*Task objective*
Put the entries from the line with "Open Notifications bell" up to and including the line with "coord(870,729)" into a Markdown table with the columns Row and Line, numbering each row and leaving out blank lines.

*Material to process*

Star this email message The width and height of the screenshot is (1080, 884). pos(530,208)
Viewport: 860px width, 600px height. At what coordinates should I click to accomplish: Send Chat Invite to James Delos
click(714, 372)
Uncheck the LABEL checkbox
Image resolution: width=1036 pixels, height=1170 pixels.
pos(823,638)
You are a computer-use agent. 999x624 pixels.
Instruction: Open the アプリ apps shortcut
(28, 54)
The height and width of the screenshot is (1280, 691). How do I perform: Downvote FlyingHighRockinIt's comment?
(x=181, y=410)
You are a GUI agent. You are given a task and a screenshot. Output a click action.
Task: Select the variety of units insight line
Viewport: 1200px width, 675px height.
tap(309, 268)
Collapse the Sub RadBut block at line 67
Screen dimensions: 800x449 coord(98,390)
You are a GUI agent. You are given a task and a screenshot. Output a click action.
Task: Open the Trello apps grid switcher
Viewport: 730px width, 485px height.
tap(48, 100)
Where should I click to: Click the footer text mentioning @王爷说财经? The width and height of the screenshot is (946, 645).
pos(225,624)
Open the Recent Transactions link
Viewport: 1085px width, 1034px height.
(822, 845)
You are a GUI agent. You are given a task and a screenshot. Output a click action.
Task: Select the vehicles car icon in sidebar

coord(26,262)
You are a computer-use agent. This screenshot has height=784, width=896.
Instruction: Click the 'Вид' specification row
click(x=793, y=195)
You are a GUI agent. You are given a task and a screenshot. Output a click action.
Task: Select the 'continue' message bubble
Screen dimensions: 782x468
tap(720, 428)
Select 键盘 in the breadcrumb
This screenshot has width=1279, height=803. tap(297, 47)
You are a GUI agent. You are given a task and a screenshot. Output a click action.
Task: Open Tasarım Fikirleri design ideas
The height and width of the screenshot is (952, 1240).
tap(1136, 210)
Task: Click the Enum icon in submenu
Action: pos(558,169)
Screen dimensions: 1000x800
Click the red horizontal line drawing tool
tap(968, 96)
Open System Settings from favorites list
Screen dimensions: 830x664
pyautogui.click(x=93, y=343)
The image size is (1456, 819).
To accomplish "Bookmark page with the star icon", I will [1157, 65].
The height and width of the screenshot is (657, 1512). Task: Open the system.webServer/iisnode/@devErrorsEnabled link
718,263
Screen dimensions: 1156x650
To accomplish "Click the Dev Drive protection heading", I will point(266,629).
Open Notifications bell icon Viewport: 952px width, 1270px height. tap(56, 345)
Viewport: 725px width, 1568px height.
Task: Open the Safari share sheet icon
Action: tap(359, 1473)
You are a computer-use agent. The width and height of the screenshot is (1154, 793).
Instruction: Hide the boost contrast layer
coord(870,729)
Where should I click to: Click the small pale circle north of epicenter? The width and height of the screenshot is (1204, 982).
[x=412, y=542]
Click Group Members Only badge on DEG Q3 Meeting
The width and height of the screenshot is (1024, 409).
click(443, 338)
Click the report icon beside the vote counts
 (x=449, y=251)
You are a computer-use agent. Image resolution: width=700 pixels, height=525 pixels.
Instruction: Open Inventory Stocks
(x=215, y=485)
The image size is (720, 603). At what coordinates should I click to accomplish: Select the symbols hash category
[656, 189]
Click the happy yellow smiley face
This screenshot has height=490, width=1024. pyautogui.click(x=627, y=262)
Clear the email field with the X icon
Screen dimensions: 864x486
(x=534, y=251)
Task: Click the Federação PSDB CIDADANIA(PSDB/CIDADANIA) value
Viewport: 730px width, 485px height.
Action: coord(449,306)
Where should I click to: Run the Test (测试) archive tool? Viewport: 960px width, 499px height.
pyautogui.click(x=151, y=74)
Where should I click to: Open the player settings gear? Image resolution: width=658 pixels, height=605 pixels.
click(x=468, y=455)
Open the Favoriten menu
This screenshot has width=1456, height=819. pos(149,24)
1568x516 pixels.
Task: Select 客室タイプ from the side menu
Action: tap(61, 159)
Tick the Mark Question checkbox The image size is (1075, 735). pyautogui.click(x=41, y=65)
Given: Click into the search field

*Written answer*
| Row | Line |
|---|---|
| 1 | Open Notifications bell icon Viewport: 952px width, 1270px height. tap(56, 345) |
| 2 | Viewport: 725px width, 1568px height. |
| 3 | Task: Open the Safari share sheet icon |
| 4 | Action: tap(359, 1473) |
| 5 | You are a computer-use agent. The width and height of the screenshot is (1154, 793). |
| 6 | Instruction: Hide the boost contrast layer |
| 7 | coord(870,729) |